▸ WORK TASK A
Please convert the records, beginning at their first line and stopping after the line that contains "The image size is (1890, 896).", into a JSON list of strings with one string per line and blank lines omitted.

▸ EXCERPTED PASSAGE
○ ○ ○ ○ ○

The Memorial and Sepulchral Culture of Soccer

The Memorial and Sepulchral Culture of Soccer

Veranstalter
Schwabenakademie Irsee
Veranstaltungsort
Schwäbisches Tagungs- und Bildungszentrum, Klosterring 4, 87660 Irsee
Ort
Irsee
Land
Deutschland
Vom - Bis
12.11.2010 - 14.11.2010
Deadline
31.01.2010
Von
Dr. Markwart Herzog

The social and cultural history research of recent years has tellingly described the culturally constructive potentials of sports, in particular soccer. Soccer produces “cultural patterns” and “social identities”, which reach deeply into the area of memorial culture. After all, the history of numerous soccer clubs dates back to the 19th century. In Great Britain a highly differentiated sepulchral culture has developed, which even provides for the burial of deceased club members in stadiums. Clubs rich in tradition can look back on soccer history that spans several generations. This conference shall therefore deal with highly diverse spheres of remembrance:

– Remembrance policies and the cultural memory of the clubs and associations, as are pursued through honorary publications, fan initiatives, archives and museums, etc.

○ ○ ○ ○ ○

▸ WORK TASK B
Output the soccer memorial culture announcement word for word, starting at "The social and" and ending after "and museums, etc.".

○ ○ ○ ○ ○

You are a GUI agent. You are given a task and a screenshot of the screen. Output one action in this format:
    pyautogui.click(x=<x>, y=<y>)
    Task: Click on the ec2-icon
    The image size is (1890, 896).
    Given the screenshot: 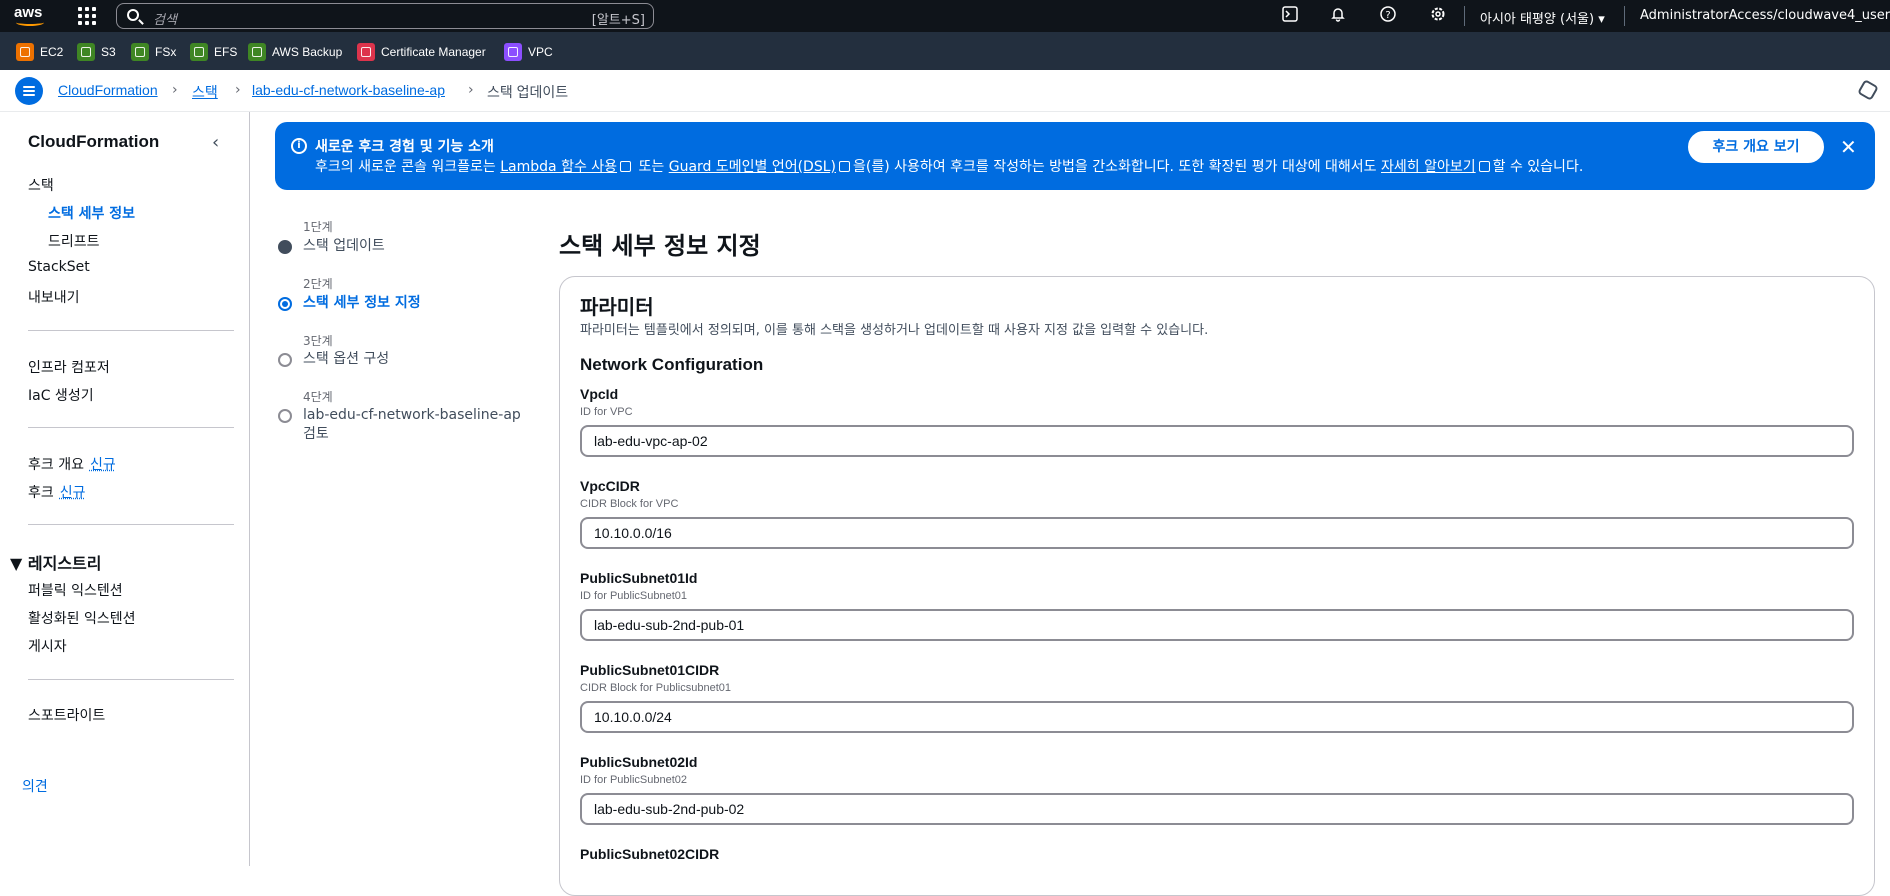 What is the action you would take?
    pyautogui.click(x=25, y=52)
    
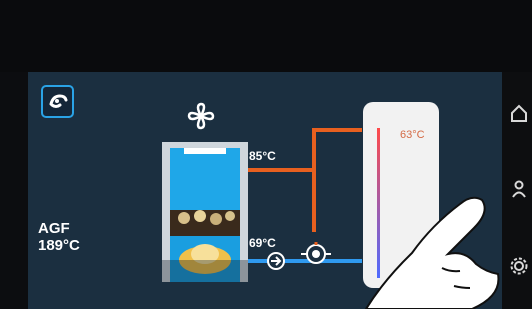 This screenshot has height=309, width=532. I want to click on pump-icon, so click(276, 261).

○ ○ ○ ○ ○

▸ YOUR SOLUTION A
[
  "You are a GUI agent. You are given a task and a screenshot of the screen. Output one action in this format:",
  "    pyautogui.click(x=<x>, y=<y>)",
  "    Task: Click on the ec2-icon",
  "    The image size is (1890, 896)."
]

▸ YOUR SOLUTION B
The social and cultural history research of recent years has tellingly described the culturally constructive potentials of sports, in particular soccer. Soccer produces “cultural patterns” and “social identities”, which reach deeply into the area of memorial culture. After all, the history of numerous soccer clubs dates back to the 19th century. In Great Britain a highly differentiated sepulchral culture has developed, which even provides for the burial of deceased club members in stadiums. Clubs rich in tradition can look back on soccer history that spans several generations. This conference shall therefore deal with highly diverse spheres of remembrance:

– Remembrance policies and the cultural memory of the clubs and associations, as are pursued through honorary publications, fan initiatives, archives and museums, etc.